More Gladwell (spoiler: he's wrong)

[This originally appeared in the "Committed Indian", the unofficial Chicago Blackhawks program...]

If you've got a friend in business - sales guy, MBA, doesn't matter - you've probably heard him talk about Malcolm Gladwell. Gladwell writes books about unintuitive things: his 2005 book Blink, was, if I recall correctly, about how thinking too hard on the job causes people to make more mistakes. Some of you might remember that line of thinking from Bull Durham. At any rate, Gladwell's most recent book, Outliers, is about how success is a combination of both talent and surprisingly more opportunity than we expected.

One outlier he identifies is the distribution of NHL players' birthdates: for decades, NHL players have been twice as likely to be born in the first three months of the year than in the last three. The reason why is fairly obvious - because little kids are divided into teams on the basis of what year they were born, the kids born earlier in the year are, on average, bigger and stronger and have almost an extra year of development. So they're the most likely to get picked by coaches focused on having the best team over the new few months. That leads to better coaching and competition and ultimately being more likely to get picked for a better team the next year.

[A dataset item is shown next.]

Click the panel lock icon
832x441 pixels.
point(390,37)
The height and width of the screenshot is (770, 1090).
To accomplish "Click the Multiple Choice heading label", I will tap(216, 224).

This effect continues all the way through Junior hockey and the NHL, where the ratios of Q1 to Q4 birthdates are 3:1 and 2:1, respectively. Gladwell suggests that a lot of hockey talent is being squandered because professional players only started out a little bit better when they were kids but benefited tremendously from better coaching and competition. In an interview with ESPN, Gladwell said he suggested to officials from the Canadian national junior hockey team that they start a parallel league for kids born in the second half of the year, which would conceivably result in 150 additional NHL players if they equalized the first and second half birthdates. The officials supposedly told him it was "too complicated."

So splitting youth hockey into two leagues is too complicated even if it increases the number of players these leagues graduate to the NHL by 30%? If only it were so simple. The ratio of early-to-late birthdays is much higher in junior hockey than it is in the NHL, and so while the player development process may favor the older players from age 5-18, the jump from junior hockey to the NHL actually favors players born later in the year.

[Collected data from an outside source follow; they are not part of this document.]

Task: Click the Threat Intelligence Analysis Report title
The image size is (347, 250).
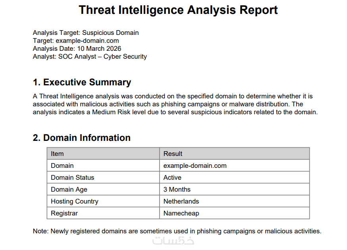Action: tap(178, 10)
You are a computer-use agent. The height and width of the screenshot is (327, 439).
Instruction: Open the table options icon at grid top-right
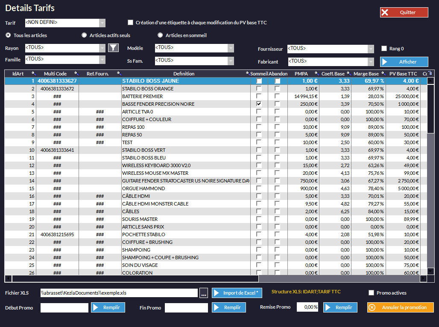pyautogui.click(x=430, y=73)
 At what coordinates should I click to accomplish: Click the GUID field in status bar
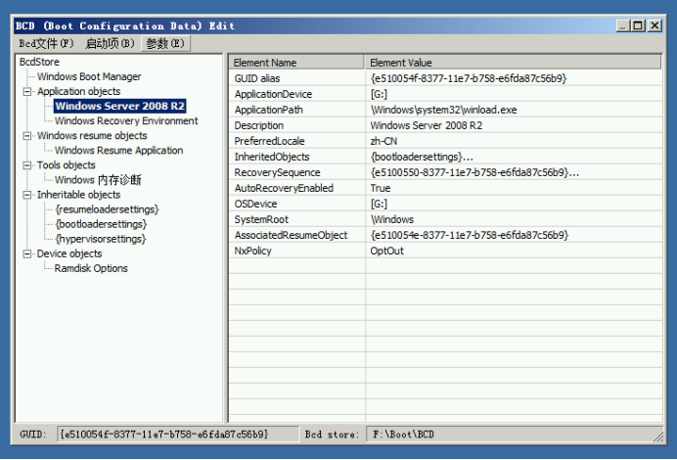tap(163, 434)
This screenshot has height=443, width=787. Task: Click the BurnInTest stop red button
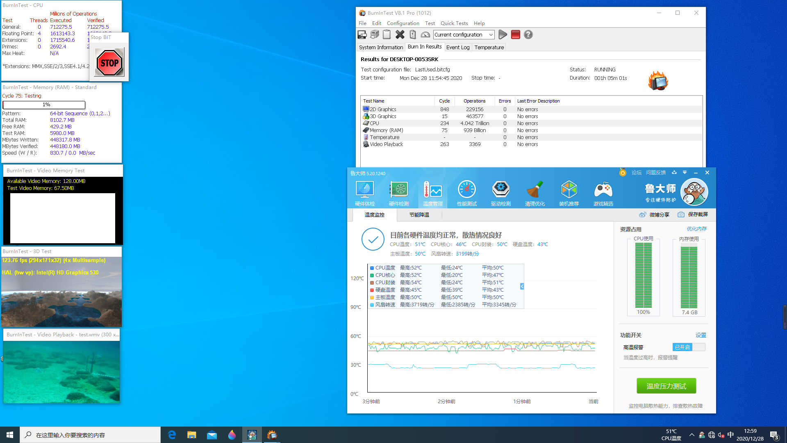(x=515, y=34)
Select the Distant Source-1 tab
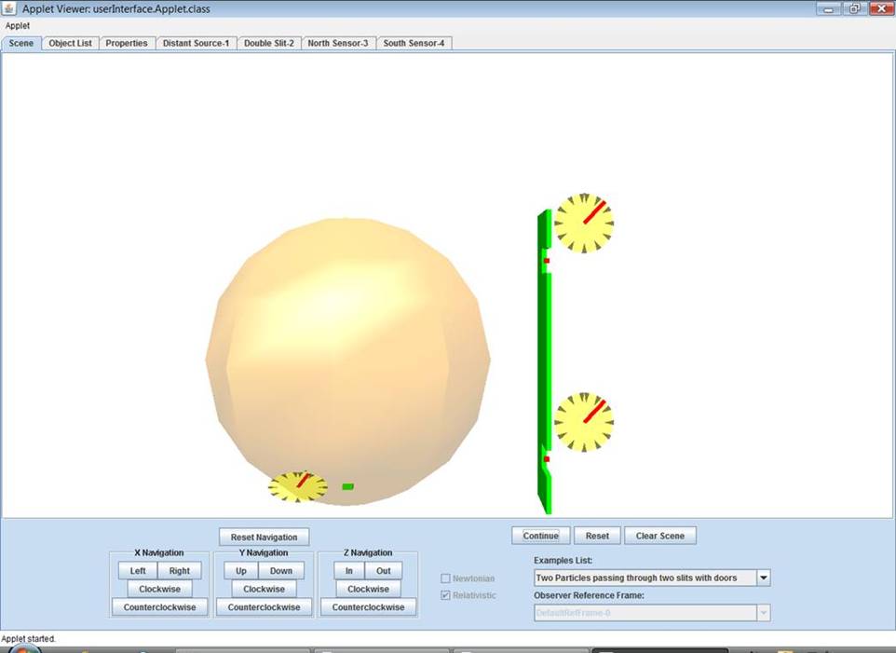Viewport: 896px width, 653px height. [x=196, y=43]
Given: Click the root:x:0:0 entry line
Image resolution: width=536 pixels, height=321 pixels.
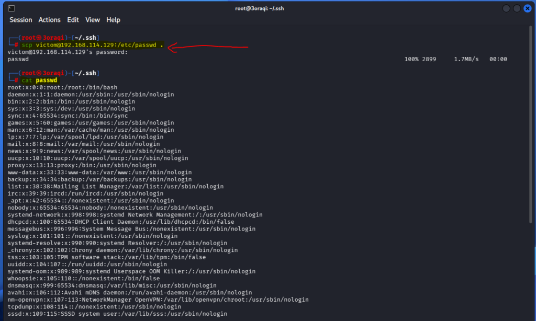Looking at the screenshot, I should pos(62,87).
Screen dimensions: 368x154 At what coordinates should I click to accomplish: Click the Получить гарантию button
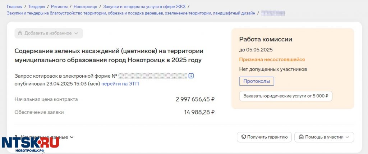click(264, 137)
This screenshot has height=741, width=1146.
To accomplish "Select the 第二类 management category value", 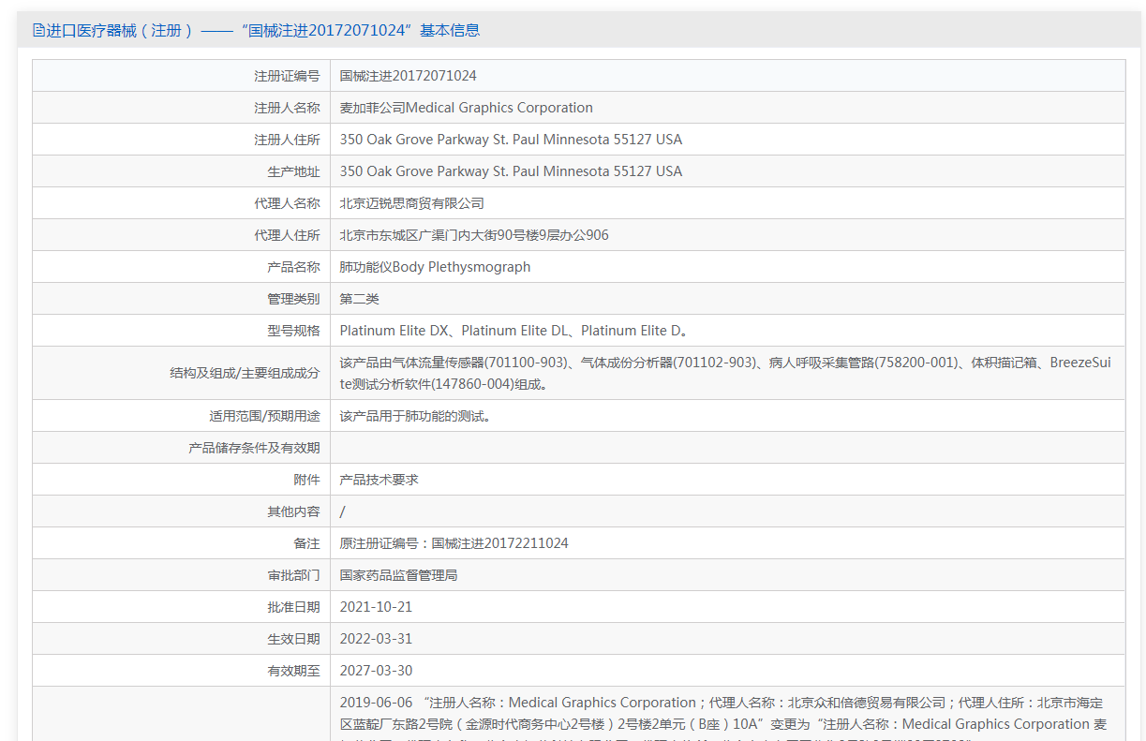I will (x=359, y=299).
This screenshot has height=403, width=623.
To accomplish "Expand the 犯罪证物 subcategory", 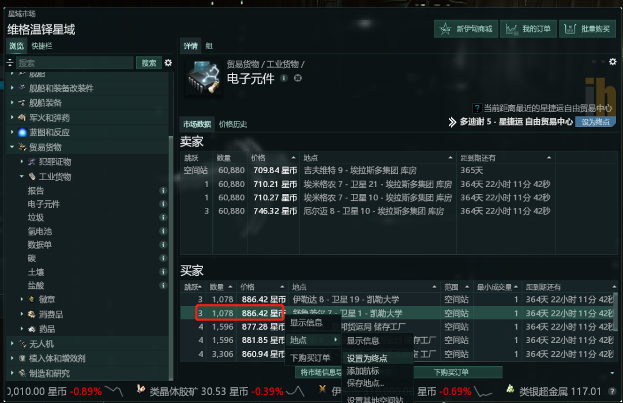I will (x=21, y=162).
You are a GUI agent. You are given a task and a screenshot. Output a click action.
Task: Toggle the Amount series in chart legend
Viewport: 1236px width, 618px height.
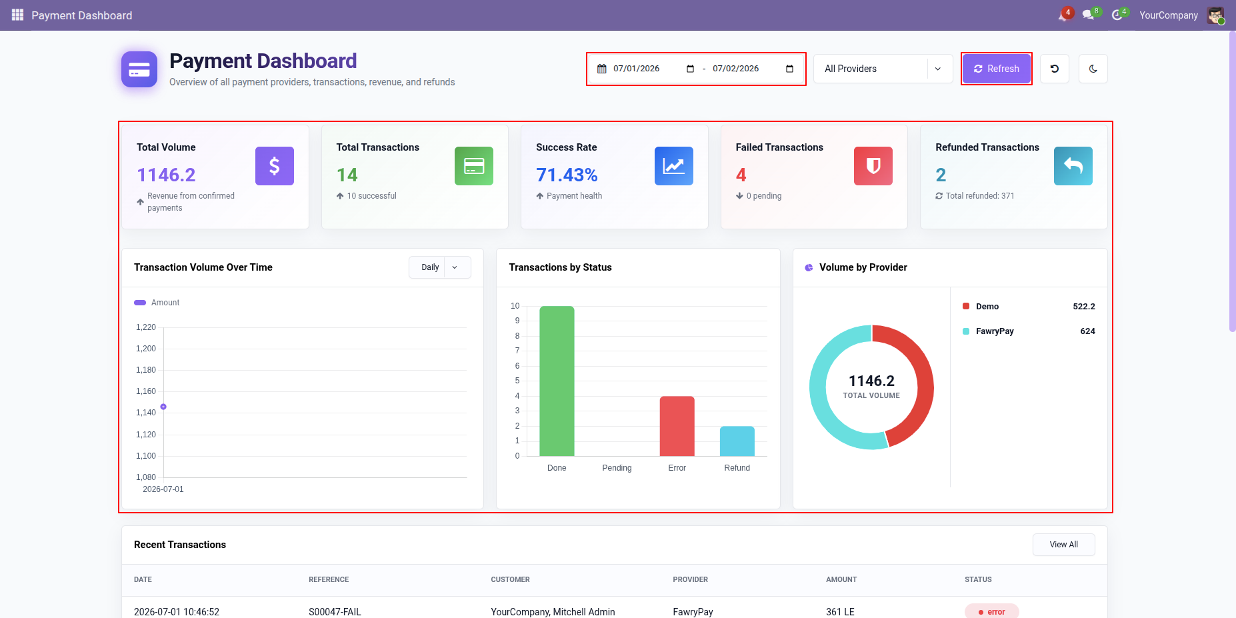(157, 303)
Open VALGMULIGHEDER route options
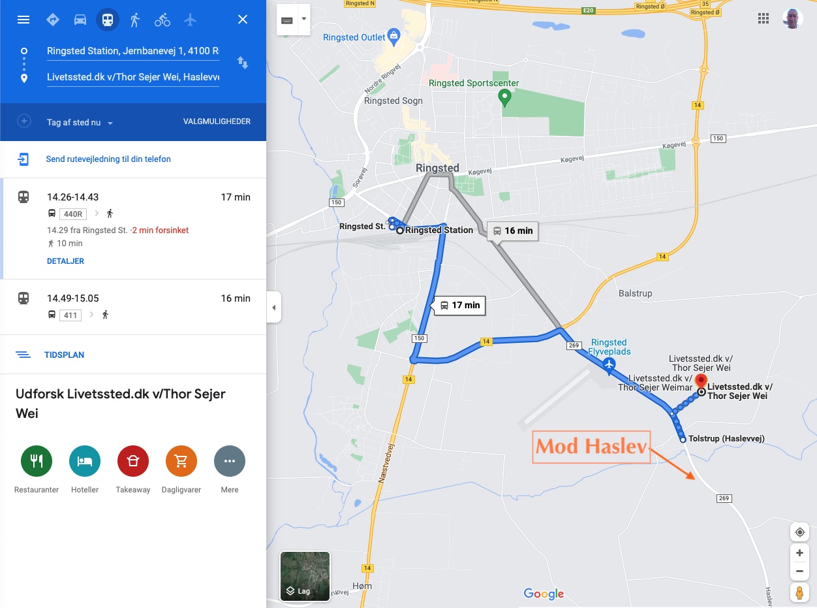Viewport: 817px width, 608px height. click(217, 121)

It's not surprising either - a player like Patrick Kane, who was born at the end of December, suddenly gained an extra year of development compared to a player who was born in January of the same year. And, after all those years playing in leagues where coaches were only concerned with how good you were going to be this season, the NHL is really only concerned with how good you're going to be at your best, which is usually when you're in your early-to-mid-20s. Even without the extra season, if you have two players with identical statistics in junior hockey, the December player projects to score 50% more points in the NHL than the player born in January, largely because he's put up those points against competition that's relatively bigger and stronger than he is.

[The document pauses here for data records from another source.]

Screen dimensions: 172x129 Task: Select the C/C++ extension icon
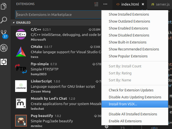coord(21,34)
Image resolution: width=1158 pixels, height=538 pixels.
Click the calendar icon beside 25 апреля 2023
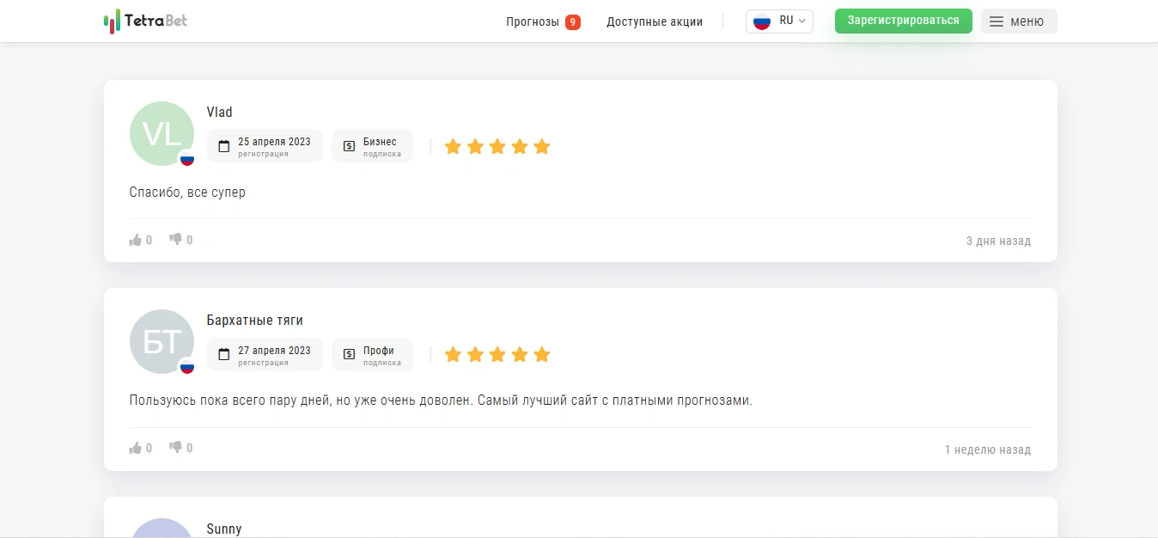224,146
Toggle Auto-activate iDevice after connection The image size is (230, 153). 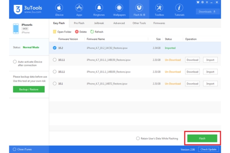[15, 61]
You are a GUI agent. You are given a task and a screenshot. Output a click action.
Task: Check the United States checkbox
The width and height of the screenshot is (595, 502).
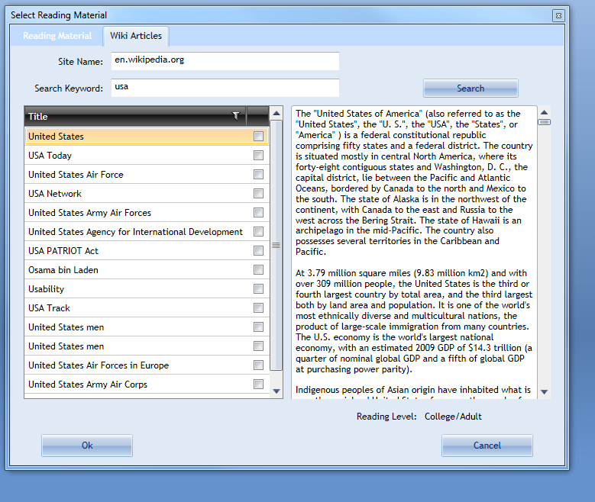(259, 137)
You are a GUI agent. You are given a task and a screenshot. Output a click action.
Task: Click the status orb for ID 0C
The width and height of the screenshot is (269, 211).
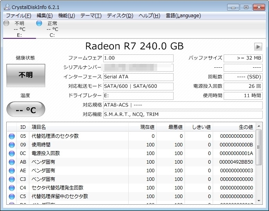[12, 153]
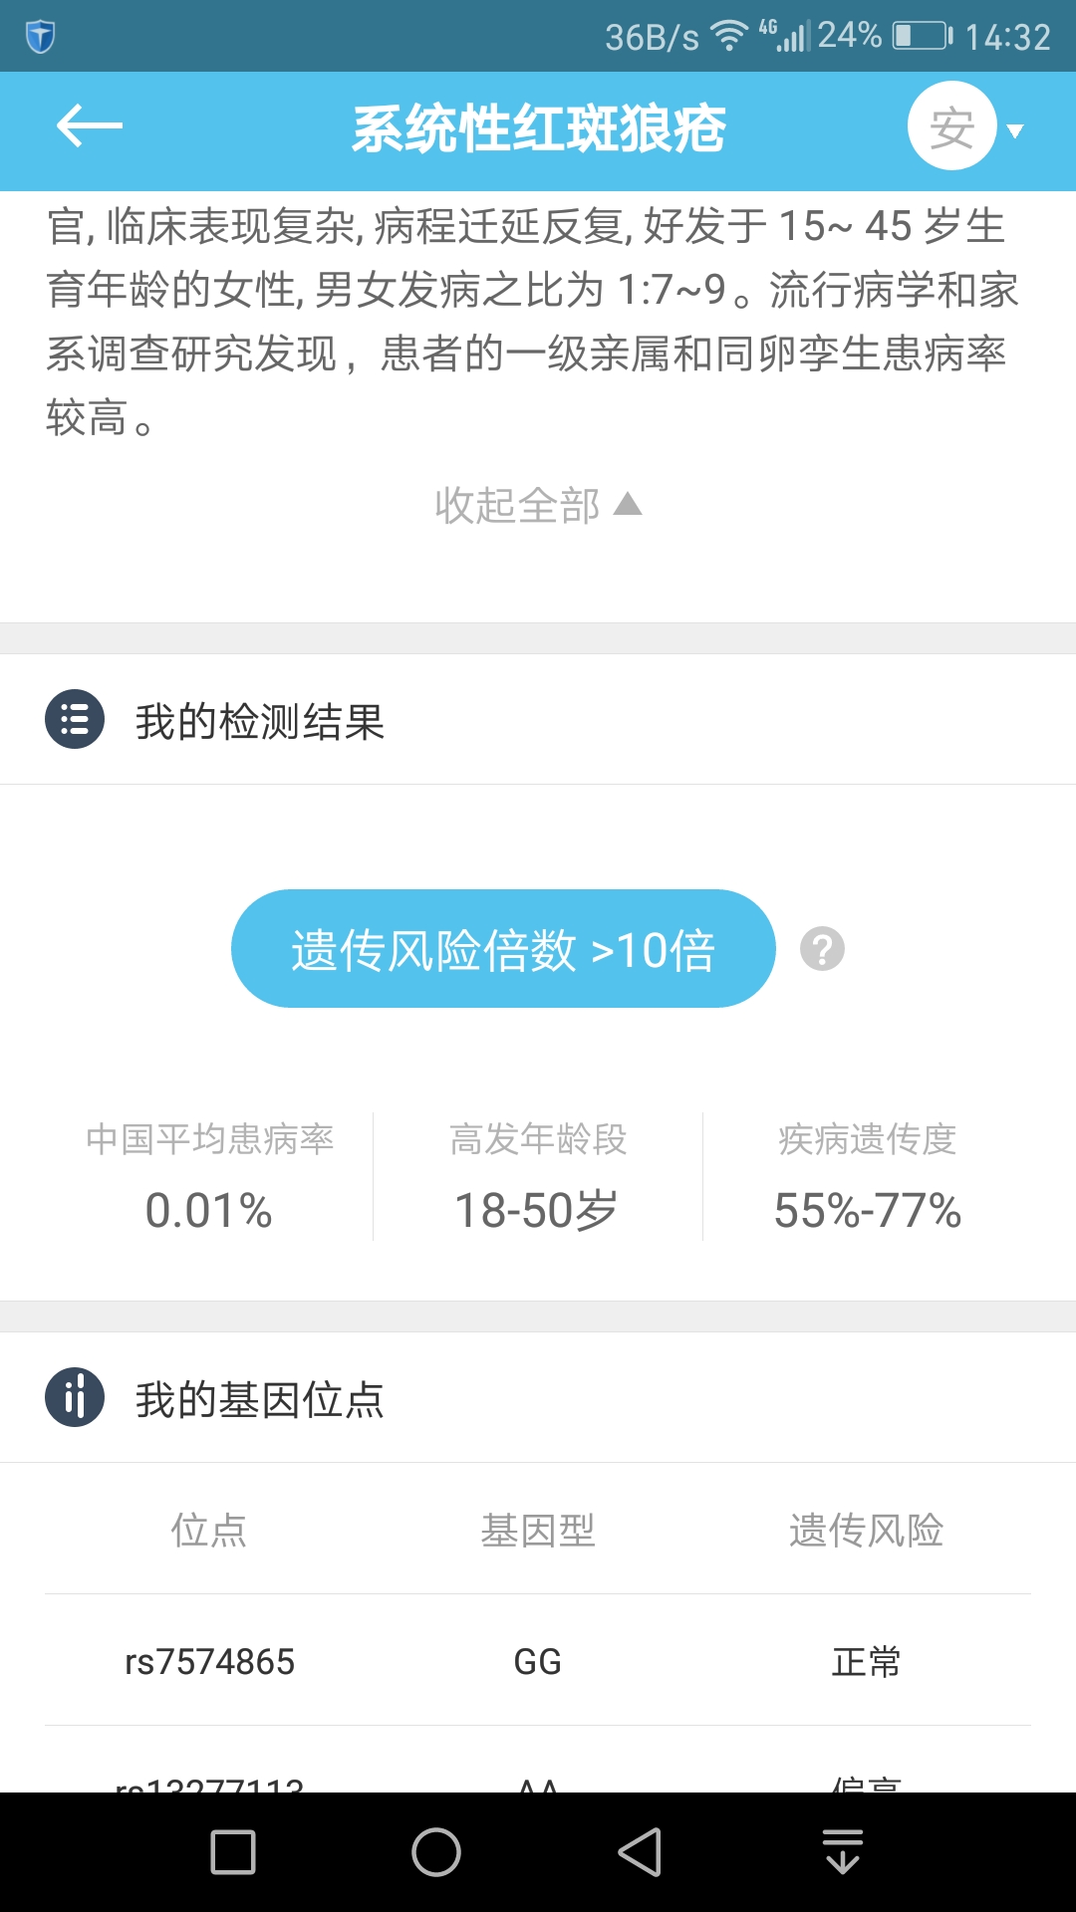Open the 安 profile avatar

click(951, 126)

Now remember that we're talking about all NHL players, including anyone who plays in even just one game. If we only look at former Canadian junior players who were in the top sixth in NHL scoring, which was anyone with 42 points or more last year, the ratio of early-to-late birthday players over the last decade is about 1.20:1. If we managed to equalize these two groups over the course of the next 25 or 30 years, that would ultimately add about seven Canadian players to the top sixth of the league. That's nothing to sneeze at, but it's not as if, as Gladwell suggested, we're "squandering the talents of hundreds of boys with late birthdays" by not doing so. It turns out that the group where players with early birthdays are most over-represented is the league leaders in penalty minutes per game, and I can't see anyone getting up in arms about whether some kid's December birthday kept him from becoming the next Ogie Ogilthorpe.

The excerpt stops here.